Louis Karl Kittlaus of Chicago Illinois a stockbroker formerly registered with Wall Street Strategies Inc. has been suspended on April 10, 2018 from associating with any Financial Industry Regulatory Authority (FINRA) member in any capacity founded on accusations that he failed to confirm with FINRA whether he complied with FINRA Arbitration No. 15-02941 (Dec. 8, 2017) wherein he was ordered to pay a customer $76,000.00 in compensatory damages based upon having been found liable on the customer’s claims of (1) negligence (2) breach of fiduciary duty (3) breach of contact (4) violation of securities laws and (5) suitability and (6) fraud relating to the customer’s investments in unregistered private placements.
This is not the first time that Kittlaus has been subject of a FINRA disciplinary action in which he was reprimanded for misconduct. Particularly, on September 15, 2015, Kittlaus was fined $25,000.00 and suspended by FINRA in all capacities for two years supported by accusations that he disseminated misleading, unwarranted, exaggerated and false statements to investors in an attempt to sell alternative investments. Department of Enforcement v. Louis Karl Kittlaus Disciplinary Proceeding No. 2012033508702 (Sept. 15, 2015).
Evidently, Kittlaus distributed a letter making improper, unwarranted and exaggerated representations concerning the future performance of alternative investments. The letter reportedly concerned renewable secured debentures, where Kittlaus failed to detail the rewards and risks pertaining to the debentures investments and the basis behind projections of performance. FINRA’s Extended Hearing Panel stated that Kittlaus distributed a letter riddled with violative content. Consequently, FINRA’s Extended Hearing Panel found Kittlaus to have violated FINRA Rule 2010 and National Association of Securities Dealers (NASD) Rules 2210(d)(1)(A), 2210(d)(1)(B) and 2210(d)(1)(D).

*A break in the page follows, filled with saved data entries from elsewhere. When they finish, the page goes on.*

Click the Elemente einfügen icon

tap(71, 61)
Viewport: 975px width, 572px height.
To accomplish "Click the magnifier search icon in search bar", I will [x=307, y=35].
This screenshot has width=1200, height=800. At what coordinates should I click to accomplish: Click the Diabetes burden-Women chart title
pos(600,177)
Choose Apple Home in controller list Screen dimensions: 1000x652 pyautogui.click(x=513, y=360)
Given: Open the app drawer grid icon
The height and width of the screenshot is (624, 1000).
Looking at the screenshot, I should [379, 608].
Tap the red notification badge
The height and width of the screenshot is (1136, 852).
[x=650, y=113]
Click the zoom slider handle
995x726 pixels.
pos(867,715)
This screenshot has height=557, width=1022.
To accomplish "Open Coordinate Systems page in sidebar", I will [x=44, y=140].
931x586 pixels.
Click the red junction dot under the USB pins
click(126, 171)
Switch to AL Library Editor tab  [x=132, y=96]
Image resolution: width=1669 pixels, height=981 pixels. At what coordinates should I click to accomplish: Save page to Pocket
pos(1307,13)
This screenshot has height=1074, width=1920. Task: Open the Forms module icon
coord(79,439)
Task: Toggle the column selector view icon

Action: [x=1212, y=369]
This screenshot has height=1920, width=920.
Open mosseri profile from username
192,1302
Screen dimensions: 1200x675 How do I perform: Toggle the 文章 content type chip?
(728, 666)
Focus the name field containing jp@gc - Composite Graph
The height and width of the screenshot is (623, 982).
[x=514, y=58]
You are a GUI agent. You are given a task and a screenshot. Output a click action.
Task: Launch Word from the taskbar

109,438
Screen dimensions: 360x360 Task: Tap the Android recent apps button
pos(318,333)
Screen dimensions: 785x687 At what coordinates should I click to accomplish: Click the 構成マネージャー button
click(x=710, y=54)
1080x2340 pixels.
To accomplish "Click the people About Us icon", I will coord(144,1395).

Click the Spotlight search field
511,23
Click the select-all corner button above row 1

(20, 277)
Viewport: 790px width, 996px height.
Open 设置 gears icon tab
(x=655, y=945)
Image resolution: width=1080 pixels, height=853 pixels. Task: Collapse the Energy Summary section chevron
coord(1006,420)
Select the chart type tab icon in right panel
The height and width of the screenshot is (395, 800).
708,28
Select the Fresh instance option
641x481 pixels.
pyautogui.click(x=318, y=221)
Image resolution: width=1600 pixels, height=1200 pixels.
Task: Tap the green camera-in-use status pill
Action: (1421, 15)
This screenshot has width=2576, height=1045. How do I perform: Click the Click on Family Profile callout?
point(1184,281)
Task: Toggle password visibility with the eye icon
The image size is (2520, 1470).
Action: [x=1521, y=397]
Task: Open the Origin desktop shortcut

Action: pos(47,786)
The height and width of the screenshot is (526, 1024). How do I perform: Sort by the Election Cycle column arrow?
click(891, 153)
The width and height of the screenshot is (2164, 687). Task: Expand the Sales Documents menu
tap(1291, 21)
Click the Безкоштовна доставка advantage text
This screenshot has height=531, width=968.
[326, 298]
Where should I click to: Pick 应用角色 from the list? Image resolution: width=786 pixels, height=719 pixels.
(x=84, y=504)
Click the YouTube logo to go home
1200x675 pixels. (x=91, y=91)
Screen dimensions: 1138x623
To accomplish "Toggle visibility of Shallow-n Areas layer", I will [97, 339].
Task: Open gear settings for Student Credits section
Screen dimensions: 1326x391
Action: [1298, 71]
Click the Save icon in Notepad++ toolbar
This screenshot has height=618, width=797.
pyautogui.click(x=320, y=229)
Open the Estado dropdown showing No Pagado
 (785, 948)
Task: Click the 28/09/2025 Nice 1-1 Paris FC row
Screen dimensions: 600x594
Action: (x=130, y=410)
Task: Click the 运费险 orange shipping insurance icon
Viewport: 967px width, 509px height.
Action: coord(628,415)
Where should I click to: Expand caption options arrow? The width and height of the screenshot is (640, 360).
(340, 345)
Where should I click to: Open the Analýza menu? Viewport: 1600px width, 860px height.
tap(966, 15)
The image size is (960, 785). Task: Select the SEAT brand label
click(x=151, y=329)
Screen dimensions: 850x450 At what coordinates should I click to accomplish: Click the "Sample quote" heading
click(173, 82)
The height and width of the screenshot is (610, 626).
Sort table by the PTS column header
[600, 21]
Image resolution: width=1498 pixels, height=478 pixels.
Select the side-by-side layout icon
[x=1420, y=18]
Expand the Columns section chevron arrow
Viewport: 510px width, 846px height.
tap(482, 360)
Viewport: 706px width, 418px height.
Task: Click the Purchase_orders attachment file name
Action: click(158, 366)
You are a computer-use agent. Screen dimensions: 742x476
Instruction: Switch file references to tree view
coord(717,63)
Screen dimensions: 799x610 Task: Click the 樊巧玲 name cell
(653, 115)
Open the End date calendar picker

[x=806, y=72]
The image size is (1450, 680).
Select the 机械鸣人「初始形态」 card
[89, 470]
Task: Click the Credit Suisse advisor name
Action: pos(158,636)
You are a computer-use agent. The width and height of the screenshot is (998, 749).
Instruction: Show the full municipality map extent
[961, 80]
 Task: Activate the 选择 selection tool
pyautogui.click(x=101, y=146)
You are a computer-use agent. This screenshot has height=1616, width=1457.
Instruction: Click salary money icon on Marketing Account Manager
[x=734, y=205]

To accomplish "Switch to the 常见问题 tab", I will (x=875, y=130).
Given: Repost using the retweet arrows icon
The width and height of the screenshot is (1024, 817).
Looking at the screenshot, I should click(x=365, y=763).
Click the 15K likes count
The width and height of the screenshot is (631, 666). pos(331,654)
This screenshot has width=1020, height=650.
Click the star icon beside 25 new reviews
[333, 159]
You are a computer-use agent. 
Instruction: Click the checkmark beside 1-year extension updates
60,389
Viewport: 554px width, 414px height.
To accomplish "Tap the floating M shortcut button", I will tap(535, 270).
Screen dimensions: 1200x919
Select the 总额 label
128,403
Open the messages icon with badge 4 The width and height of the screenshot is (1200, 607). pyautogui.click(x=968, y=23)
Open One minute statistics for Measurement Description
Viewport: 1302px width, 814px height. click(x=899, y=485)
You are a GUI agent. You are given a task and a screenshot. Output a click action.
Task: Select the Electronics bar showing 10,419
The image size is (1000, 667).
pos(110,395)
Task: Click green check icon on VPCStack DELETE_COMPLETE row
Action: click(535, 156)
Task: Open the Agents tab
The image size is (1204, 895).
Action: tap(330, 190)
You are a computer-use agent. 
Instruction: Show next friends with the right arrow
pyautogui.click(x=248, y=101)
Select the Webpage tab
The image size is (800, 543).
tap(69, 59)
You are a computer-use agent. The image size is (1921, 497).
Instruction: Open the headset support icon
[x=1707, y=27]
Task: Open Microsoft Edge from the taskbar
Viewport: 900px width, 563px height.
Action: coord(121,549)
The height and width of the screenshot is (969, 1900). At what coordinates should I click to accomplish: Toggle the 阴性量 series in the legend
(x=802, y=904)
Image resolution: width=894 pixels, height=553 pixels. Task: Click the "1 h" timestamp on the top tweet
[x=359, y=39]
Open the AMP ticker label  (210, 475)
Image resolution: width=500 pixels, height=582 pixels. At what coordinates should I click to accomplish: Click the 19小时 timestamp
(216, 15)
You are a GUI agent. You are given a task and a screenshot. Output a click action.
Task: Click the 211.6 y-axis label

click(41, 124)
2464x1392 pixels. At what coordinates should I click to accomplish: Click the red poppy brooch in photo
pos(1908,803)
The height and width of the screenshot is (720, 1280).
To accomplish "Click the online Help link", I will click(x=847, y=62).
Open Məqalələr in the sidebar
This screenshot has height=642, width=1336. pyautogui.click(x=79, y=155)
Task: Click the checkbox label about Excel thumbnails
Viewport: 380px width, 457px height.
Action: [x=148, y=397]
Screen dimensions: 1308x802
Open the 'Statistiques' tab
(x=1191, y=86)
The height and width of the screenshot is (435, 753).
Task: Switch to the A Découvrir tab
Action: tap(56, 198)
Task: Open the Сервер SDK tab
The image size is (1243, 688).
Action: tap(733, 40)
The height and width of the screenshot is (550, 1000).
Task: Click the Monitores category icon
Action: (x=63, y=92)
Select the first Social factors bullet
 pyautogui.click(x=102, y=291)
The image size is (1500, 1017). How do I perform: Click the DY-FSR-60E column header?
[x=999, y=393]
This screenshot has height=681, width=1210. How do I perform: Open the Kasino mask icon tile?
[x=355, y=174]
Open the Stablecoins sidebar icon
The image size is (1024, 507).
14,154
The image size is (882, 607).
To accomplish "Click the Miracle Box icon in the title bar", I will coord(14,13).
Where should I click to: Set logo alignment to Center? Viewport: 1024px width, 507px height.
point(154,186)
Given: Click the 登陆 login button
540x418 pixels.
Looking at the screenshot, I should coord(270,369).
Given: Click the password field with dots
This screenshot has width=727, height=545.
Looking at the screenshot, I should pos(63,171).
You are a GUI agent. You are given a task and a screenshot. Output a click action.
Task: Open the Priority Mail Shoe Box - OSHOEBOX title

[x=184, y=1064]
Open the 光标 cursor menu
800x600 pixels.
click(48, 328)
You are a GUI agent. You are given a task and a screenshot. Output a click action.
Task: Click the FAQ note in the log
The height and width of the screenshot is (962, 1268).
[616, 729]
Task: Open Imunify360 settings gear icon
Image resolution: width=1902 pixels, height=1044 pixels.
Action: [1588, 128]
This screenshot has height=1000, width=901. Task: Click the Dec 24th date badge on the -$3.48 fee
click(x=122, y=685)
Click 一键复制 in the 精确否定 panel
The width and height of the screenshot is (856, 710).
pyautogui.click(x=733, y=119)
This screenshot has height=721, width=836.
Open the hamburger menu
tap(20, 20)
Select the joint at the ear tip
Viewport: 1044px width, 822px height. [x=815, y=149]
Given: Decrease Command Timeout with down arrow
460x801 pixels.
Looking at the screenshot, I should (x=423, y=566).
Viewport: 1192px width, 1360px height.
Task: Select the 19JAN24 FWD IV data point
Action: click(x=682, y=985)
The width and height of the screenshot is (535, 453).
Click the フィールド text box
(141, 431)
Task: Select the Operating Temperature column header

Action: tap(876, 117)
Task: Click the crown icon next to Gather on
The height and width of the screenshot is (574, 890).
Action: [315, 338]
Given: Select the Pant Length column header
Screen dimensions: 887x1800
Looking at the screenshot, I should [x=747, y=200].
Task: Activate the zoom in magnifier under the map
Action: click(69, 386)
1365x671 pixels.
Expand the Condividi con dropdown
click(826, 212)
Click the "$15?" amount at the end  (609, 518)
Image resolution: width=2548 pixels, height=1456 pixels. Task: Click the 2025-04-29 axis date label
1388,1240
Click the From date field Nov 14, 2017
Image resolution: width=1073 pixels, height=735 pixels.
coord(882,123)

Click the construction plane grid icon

Kittlaus has been identified in four more customer initiated investment related disputes pertaining to allegations of his violative conduct during the period that he was employed by Alliance Affiliated Equities Corporation and Edwin C. Blitz Investments, Inc. Particularly, a customer initiated investment related arbitration claim involving Kittlaus’ activities was resolved for $700,000.00 in damages based upon accusations that Kittlaus effected real estate investment transactions in the customer’s account that failed to conform to the customer’s tolerance for risk, objectives for investing and age. FINRA Arbitration No. 14-03429 (Nov. 17, 2014).
Kittlaus was then subject of a customer initiated investment related arbitration claim where the customer was awarded $309,414.65 in damages supported by Kittlaus being liable on the customer’s claims including: elder abuse; breach of contract; negligent misrepresentation; breach of fiduciary duty; omissions of material information; misleading statements; suitability; and fraud in reference to the customer’s investment private placements. FINRA Arbitration No. 15-00852 (June 12, 2018).
Subsequently, a customer filed an investment related arbitration claim concerning Kittlaus’ conduct in which the customer requested $100,000.00 in damages based upon accusations that the customer was placed in real estate securities that were inappropriate for the customer.
Kittlaus’ registration with Wall Street Strategies Inc. was terminated on May 11, 2016.